Przeczytałem, że pracowałeś w dość korporacyjnej pracy przez jakiś czas, zanim zdecydowałeś stać się muzykiem na pełen etat. Jaka to była praca? I jak trudna była decyzja, by zająć się muzyką? Było jakieś konkretne wydarzenie, które dało ci pewien spokój, że to dobra decyzja?
Po studiowaniu ekonomii, pracowałem jako konsultant biznesowy przez niemal dziesięć lat. Bardzo oficjalnie – w garniturze i krawacie. Tworzenie muzyki było wtedy po prostu hobby. Około cztery lata temu zacząłem rozdawać dema swoim znajomym z BELOW Records i od razu podpisali ze mną kontrakt. Odtąd wszystko potoczyło się dość szybko. Ledwie rok później odszedłem z pracy, bo było dla mnie niemożliwe robić obie rzeczy jednocześnie na równie profesjonalnym poziomie. Moja rodzina, zwłaszcza mój ojciec, powiedział mi, by wreszcie zrobić krok i spróbować. Więc oto jestem.
Patrząc wstecz na tę sytuację, jaką radę dałbyś komuś, kto znajduje się w podobnej pozycji?
Trudno powiedzieć, jaka byłaby odpowiednia porada w tego typu sytuacji. Dla mnie było to dość proste, bo wiedziałem, że mogłem wrócić do mojej poprzedniej pracy lub branży, jeśli nie powiodłoby mi się w muzyce. Miałem plan B. Generalnie oczywiście muszę powiedzieć: podążaj za swoim sercem i pozbądź się garnituru.
Wydajesz się znany głównie jako płodny muzyk studyjny, ale masz również swój własny styl jako DJ. Jaki rodzaj satysfakcji czerpiesz z produkowania własnego materiału i jak różni się to od satysfakcji, którą bierzesz z DJ-ingu?

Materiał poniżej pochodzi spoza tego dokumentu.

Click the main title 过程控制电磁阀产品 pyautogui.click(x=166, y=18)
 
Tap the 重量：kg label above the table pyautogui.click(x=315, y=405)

Tak naprawdę nie można tego porównywać. Bycie w studiu to proces bardziej skupiony i skoncentrowany. Nie ma bezpośredniej reakcji od publiki. To jak bycie zamkniętym we własnym, małym świecie. DJ-ing to komunikatywny proces z natychmiastowymi reakcjami ludzi. Samo siedzenie w studiu nie satysfakcjonowałoby mnie w ogóle. Muszę wyjść i bawić się z klubowiczami. Gram również wiele live-pactów. Robienie tego jest łącznikiem między produkcją a występami. Tworzenie czegoś nowego na scenie i reagowanie na to ludzi, to jedna z najbardziej ekscytujących rzeczy.
Twój styl DJ-ski jest teraz prezentowany podczas rezydentury Cadenzy w Pachy na Ibizie. Jak wam idzie? Jaka jest najbardziej szalona rzecz, która wydarzyła się do tej pory tego lata na wyspie?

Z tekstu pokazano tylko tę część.